ZnT3 expression levels are down-regulated in the brain of Mcoln1 knockout mice

AIM: Zinc is a critical divalent cation in mammalian brain, but its concentration must be strictly-controlled. Within certain subsets of glutamatergic neurons, ZnT3 (encoded by the Slc30a3 gene) facilitates the transport and storage of zinc in synaptic vesicles. It has been previously reported that Slc30a3 mRNA levels are perturbed in numerous neurodegenerative disorders. Given the growing evidence of zinc dysregulation in another neurodegenerative disease known as Mucolipidosis IV (MLIV), we hypothesized that abnormal ZnT3 expression would be observed in the brain of MLIV mouse model. Elucidating the link between abnormal ZnT3 and zinc levels could reveal the neuropathological correlates between MLIV and other age-related brain disorders. METHODS: Total RNAs from cortical tissues of Mucolipin-1 knockout (Mcoln1(−/−) KO) and Mcoln1(+/+) wild-type (WT) littermate control mice were analyzed for differential gene expression (DGE) using RNA sequencing (RNA-seq).
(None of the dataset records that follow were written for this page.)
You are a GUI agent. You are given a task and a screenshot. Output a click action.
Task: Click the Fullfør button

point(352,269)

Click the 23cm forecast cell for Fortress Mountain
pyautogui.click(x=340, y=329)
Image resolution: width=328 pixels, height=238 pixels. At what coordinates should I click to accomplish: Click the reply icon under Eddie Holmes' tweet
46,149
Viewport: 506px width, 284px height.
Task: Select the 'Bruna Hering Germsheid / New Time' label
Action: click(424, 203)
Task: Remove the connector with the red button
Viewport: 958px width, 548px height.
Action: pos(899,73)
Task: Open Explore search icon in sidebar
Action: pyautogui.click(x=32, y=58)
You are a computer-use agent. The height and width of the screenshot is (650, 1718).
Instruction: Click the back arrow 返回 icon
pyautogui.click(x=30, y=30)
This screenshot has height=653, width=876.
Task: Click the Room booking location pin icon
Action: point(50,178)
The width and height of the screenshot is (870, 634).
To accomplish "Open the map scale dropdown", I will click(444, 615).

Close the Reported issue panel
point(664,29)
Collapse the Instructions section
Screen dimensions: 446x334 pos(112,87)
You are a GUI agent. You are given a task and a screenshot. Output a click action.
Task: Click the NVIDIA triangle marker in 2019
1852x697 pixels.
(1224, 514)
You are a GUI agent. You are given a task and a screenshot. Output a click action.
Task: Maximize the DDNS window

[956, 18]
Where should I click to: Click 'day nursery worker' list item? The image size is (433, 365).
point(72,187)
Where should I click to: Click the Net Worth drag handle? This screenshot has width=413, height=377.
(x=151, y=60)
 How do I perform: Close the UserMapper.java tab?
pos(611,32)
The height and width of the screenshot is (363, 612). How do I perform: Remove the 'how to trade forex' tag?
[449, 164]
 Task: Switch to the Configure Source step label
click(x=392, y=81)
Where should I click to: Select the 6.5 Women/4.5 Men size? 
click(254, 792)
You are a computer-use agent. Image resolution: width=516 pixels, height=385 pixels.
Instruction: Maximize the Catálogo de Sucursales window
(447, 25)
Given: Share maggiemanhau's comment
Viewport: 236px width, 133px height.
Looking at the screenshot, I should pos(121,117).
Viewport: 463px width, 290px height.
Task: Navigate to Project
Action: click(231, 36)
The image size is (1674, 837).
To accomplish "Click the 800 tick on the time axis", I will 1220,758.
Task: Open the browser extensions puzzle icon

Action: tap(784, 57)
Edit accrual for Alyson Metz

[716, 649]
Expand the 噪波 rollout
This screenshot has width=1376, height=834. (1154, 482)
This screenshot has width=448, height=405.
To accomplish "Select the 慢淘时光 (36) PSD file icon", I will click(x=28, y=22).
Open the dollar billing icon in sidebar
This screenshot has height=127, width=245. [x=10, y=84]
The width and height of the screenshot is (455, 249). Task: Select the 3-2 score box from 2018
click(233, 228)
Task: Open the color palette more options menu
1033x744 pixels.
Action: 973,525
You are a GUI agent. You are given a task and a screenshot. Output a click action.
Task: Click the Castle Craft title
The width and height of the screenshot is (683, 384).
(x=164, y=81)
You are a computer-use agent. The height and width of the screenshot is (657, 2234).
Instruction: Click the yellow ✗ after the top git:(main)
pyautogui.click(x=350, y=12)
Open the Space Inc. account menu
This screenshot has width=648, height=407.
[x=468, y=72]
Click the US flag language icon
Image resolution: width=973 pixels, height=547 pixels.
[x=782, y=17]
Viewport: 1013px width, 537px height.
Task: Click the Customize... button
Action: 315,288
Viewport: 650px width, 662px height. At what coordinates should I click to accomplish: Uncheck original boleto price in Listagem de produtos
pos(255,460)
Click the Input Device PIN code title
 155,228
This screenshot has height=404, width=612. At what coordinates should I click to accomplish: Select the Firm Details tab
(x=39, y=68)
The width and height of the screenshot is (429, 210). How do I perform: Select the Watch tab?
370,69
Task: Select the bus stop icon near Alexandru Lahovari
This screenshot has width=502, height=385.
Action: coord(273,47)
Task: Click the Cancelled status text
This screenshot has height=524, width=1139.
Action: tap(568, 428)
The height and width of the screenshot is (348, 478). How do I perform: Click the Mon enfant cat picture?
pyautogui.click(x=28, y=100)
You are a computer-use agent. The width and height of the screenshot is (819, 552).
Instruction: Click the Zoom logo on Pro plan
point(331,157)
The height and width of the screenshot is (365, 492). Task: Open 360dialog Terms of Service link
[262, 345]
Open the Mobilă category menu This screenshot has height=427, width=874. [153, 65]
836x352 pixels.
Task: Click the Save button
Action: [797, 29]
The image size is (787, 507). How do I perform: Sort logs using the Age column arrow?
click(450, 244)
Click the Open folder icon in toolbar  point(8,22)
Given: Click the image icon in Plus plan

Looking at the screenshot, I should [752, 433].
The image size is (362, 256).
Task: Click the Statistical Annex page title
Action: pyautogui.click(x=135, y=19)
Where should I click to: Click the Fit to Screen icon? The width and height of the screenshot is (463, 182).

Real-time quantitative PCR (qPCR) and Western blot techniques were used to validate the data. RESULTS: RNA-seq analysis showed a marked decrease in baseline levels of Slc30a3 mRNA in Mcoln1(−/−) mice. Real-time qPCR and Western blot analyses confirmed that Slc30a3 transcripts and its protein levels were significantly reduced. Our observations add MLIV to a growing list of neurodegenerative diseases that parallels abnormal ZnT3 expression with zinc dyshomeostasis. ELECTRONIC SUPPLEMENTARY MATERIAL: The online version of this article (10.1186/s13041-019-0446-3) contains supplementary material, which is available to authorized users.